Introduction to the tidyverse


Marie-Hélène Burle

The tidyverse is a set of packages which attempts to make R more consistent and more similar to programming languages which were developed by computer scientists rather than statisticians.

You can think of it as a more modern version of R.

Base R or tidyverse?

“Base R” refers to the use of the standard R library. The expression is often used in contrast to the tidyverse.

There are a many things that you can do with either base R or the tidyverse. Because the syntaxes are quite different, it almost feels like using two different languages and people tend to favour one or the other.
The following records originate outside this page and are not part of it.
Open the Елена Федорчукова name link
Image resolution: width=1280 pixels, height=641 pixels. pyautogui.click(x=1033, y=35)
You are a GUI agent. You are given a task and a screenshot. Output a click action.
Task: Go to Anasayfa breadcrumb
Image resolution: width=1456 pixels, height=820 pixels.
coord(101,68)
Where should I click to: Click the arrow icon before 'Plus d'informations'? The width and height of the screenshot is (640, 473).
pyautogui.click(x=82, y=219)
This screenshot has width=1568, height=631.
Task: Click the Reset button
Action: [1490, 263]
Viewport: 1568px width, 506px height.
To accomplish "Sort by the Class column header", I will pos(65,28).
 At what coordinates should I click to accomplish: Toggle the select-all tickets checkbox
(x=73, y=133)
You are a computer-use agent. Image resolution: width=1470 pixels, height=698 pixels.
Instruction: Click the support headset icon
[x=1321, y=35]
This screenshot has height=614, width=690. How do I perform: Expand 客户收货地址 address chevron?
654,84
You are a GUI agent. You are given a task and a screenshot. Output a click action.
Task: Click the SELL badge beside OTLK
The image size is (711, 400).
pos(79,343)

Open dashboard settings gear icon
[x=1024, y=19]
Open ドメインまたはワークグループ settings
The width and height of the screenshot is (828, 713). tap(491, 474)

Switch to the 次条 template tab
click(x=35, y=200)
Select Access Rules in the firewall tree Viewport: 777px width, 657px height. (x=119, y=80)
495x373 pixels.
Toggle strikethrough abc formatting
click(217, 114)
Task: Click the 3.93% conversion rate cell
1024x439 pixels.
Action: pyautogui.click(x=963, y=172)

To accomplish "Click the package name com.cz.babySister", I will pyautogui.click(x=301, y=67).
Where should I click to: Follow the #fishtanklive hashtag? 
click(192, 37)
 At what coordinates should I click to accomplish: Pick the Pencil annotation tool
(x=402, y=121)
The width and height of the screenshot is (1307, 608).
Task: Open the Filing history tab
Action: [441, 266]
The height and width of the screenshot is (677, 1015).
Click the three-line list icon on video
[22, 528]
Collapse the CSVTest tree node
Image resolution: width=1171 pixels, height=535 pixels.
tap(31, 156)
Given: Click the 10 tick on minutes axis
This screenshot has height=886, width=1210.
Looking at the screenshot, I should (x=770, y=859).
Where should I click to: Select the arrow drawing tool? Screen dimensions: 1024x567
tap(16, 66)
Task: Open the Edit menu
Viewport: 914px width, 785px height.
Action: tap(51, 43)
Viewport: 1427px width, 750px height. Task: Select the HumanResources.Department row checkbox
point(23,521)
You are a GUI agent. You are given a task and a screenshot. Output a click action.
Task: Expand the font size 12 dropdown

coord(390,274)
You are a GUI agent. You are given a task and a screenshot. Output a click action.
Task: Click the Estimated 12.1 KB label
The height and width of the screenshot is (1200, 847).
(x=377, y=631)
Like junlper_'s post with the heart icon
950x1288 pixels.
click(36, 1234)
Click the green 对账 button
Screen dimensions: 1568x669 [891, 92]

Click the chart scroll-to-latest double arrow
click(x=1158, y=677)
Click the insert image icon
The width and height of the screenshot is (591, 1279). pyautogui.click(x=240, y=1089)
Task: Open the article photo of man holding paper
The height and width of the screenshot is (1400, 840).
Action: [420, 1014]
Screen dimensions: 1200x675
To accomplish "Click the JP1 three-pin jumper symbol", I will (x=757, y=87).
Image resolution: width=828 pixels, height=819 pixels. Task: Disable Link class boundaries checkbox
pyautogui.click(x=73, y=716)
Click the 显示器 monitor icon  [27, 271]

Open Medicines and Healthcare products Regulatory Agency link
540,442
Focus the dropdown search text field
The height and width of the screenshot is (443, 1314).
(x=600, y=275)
Which one you should use is really up to you.

Base R Tidyverse
Preferred by old-schoolers Increasingly becoming the norm with newer R users
More stable More consistent syntax and behaviour
Doesn’t require installing and loading packages More and more resources and documentation available

In truth, even though the tidyverse has many detractors amongst old R users, it is increasingly becoming the norm.

A glimpse of the tidyverse

The best introduction to the tidyverse is probably the book R for Data Science by Hadley Wickham and Garrett Grolemund.

Posit (the company formerly known as RStudio Inc. behind the tidyverse) developed a series of useful cheatsheets. Below are links to the ones you are the most likely to use as you get started with R.

Data import

The first thing you often need to do is to import your data into R. This is done with readr.

Data transformation

You then often need to transformation your data into the right format. This is done with the packages dplyr and tidyr.


Visualization in the tidyverse is done with the ggplot2 package which we will explore in the next section.

Working with factors

The package forcats offers the tidyverse approach to working with factors.

Working with strings

stringr is for strings.

Working with dates

lubridate will help you deal with dates.

Functional programming

Finally, purrr is the tidyverse equivalent to the apply functions in base R: a way to run functions on functions.